▶ [Texte retenu]:
Kelly Thompson choisi de ne pas choisir. La romance entre les deux mutants est présentée avec beaucoup d'ironie et une certaine distance, mais en même temps, on devine que sous les cendres, il y a toujours un incendie qui couve. Cette série est le prétexte pour mettre en scène un duo attachant et plutôt comique, composé de "deux meilleurs amis du monde ", anciens et peut-être futurs amants. Les dialogues sont savoureux et les situations amusantes, comme lors d'une conversation en avion, alors que Gambit s'offusque que la belle mutante ait pu avoir l'audace d'embrasser Deadpool. En avion oui, car les voici tous les deux partis en voyage, sur une île paradisiaque, là où d'autres mutants anonymes auraient mystérieusement disparus. Comme par hasard, on pratique là-bas une sorte de thérapie de couples, ce qui serait bien utile dans le cas de nos deux tourtereaux.

▶ [Extrait de données]:
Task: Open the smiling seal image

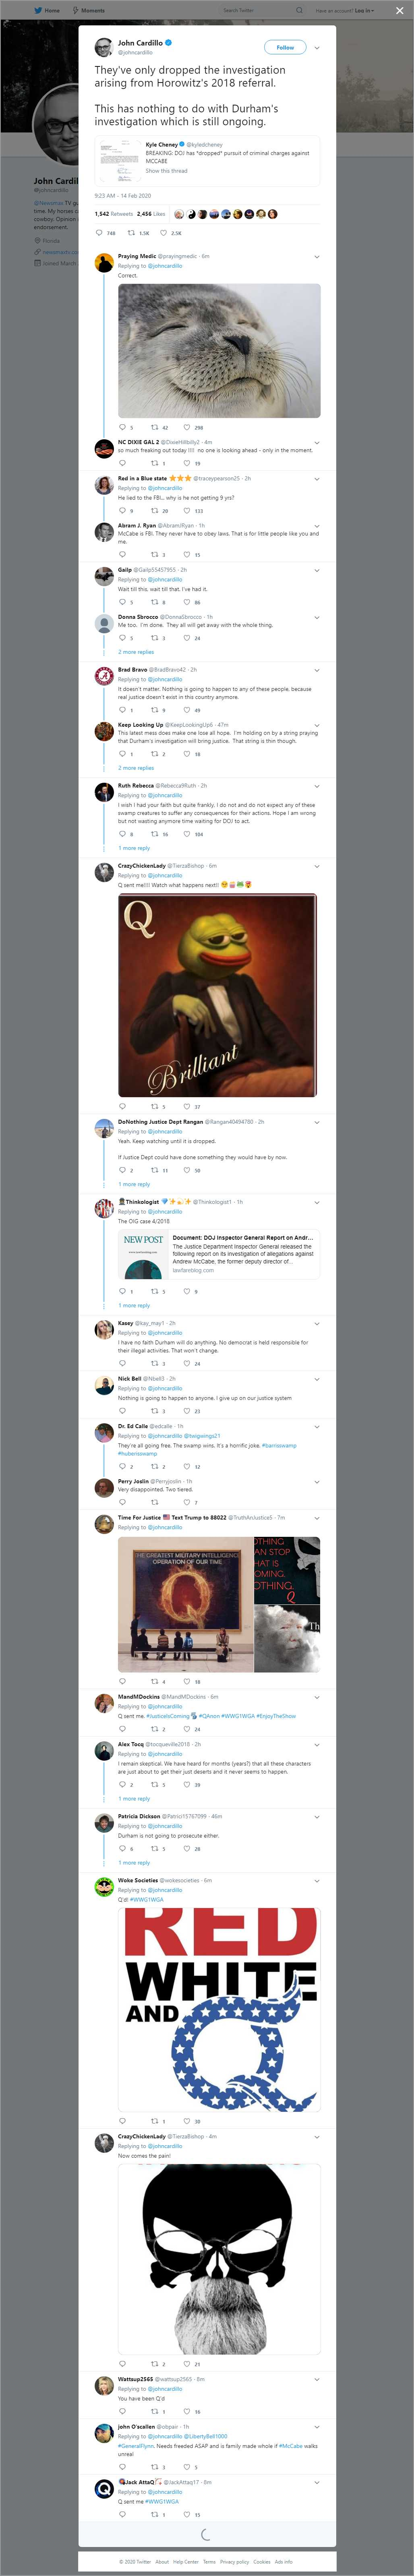Action: (219, 350)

▶ [Consigne]:
Transcrivez sans modification le passage du texte retenu qui débute aux mots « Kelly Thompson choisi » et s'achève après « nos deux tourtereaux. ».

▶ [Réponse attendue]:
Kelly Thompson choisi de ne pas choisir. La romance entre les deux mutants est présentée avec beaucoup d'ironie et une certaine distance, mais en même temps, on devine que sous les cendres, il y a toujours un incendie qui couve. Cette série est le prétexte pour mettre en scène un duo attachant et plutôt comique, composé de "deux meilleurs amis du monde ", anciens et peut-être futurs amants. Les dialogues sont savoureux et les situations amusantes, comme lors d'une conversation en avion, alors que Gambit s'offusque que la belle mutante ait pu avoir l'audace d'embrasser Deadpool. En avion oui, car les voici tous les deux partis en voyage, sur une île paradisiaque, là où d'autres mutants anonymes auraient mystérieusement disparus. Comme par hasard, on pratique là-bas une sorte de thérapie de couples, ce qui serait bien utile dans le cas de nos deux tourtereaux.